Previous convictions
[12] At the time these offences were committed, the first appellant had no previous convictions. However, she had been charged in CR 143-144/02 with possession of Indian hemp on 8 October 2002. On 18 May 2004 she was sentenced to nine months imprisonment, the final seven months to be suspended for two years from the date of her release. When the offences that are the subject of the present appeal were committed, she was on bail for the offences in CR 143-144/02.
[13] When the offences in CR 20/04 were committed in November 2003, she was on bail, having been charged with the offences in CR 260/03.
[14] The second appellant has the following relevant previous convictions:
- [a] On 8 May 1998 he was convicted of possession of Indian hemp and sentenced to 15 months imprisonment.
- [b] On 20 November 1998 he was convicted of growing and possession of Indian hemp for which he was sentenced to four years imprisonment, the last eighteen months to be suspended for one year.
- [c] On 29 March 2000 he was convicted of growing Indian hemp and possession of Indian hemp for which he was sentenced to nine months imprisonment, the balance of the previous sentence reduced to nine months suspension to commence on release from the prison sentences and to be for nine months.
- [d] On 1 April 2004 he was convicted of possession of Indian hemp and sentenced to two years imprisonment, that being in respect of the same matters for which the first appellant was charged in CR 143-144/02.
[15] When the offences the subject of the present appeal were committed he was on bail for the offences in CR 143-144/02. When the offences in CR 20/04 were committed in November 2003, he was on bail, having been charged with the offences in CR 260/03.

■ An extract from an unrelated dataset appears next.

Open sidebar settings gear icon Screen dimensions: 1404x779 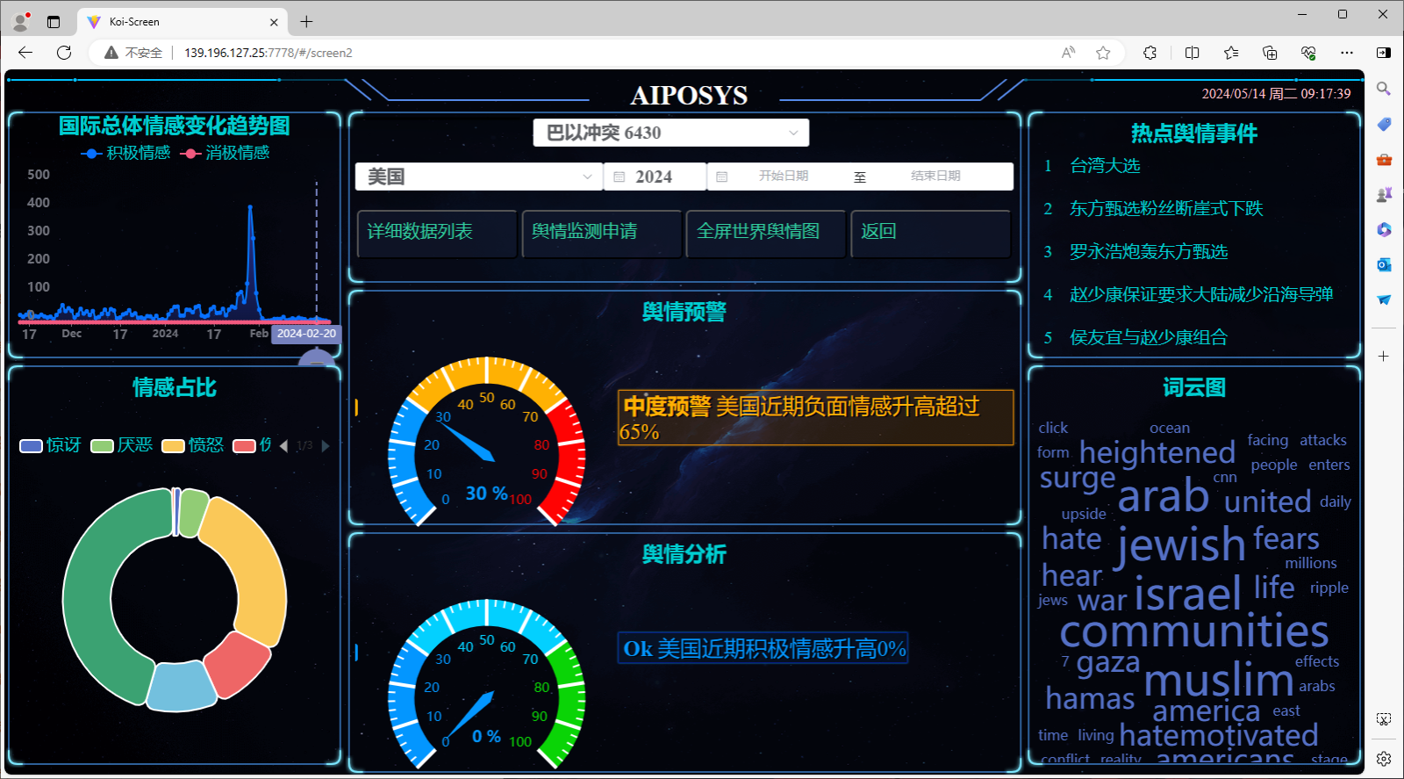[x=1384, y=759]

[16] At the present time, the second appellant is facing a charge of four counts of growing three Indian hemp plants in December 2000, possession of three Indian hemp plants in March 2001, possession of two plastic bags containing Indian hemp in March 2001, and supplying a prisoner with Indian hemp in February 2001 at Hu’atolitoli prison. This case was part heard on 10 June 2002, but that hearing was discontinued and the charges are now set down for hearing on 16 August 2004. Counsel for the second appellant advised the Court that the second appellant now wishes to change his plea, and to plead guilty on all four counts.
Grounds of appeal
[17] In their grounds of appeal the appellants submit that the sentences imposed are severe and will affect the appellants adversely for the rest of their lives, but will have little impact on the prevalence of drugs in Tonga. The sentences imposed on the second appellant have not made him any the wiser, but rather have made him more dependent on income from drugs. It is submitted that the appellants are caught in a cycle between the dealers and retailers of cannabis. The appellants want to break out of the cycle but cannot do so while they are imprisoned. The notice of appeal asks the Court to order a rehabilitative sentence such as probation or community service with conditions that they attend at an appropriate charitable organization for drug rehabilitation.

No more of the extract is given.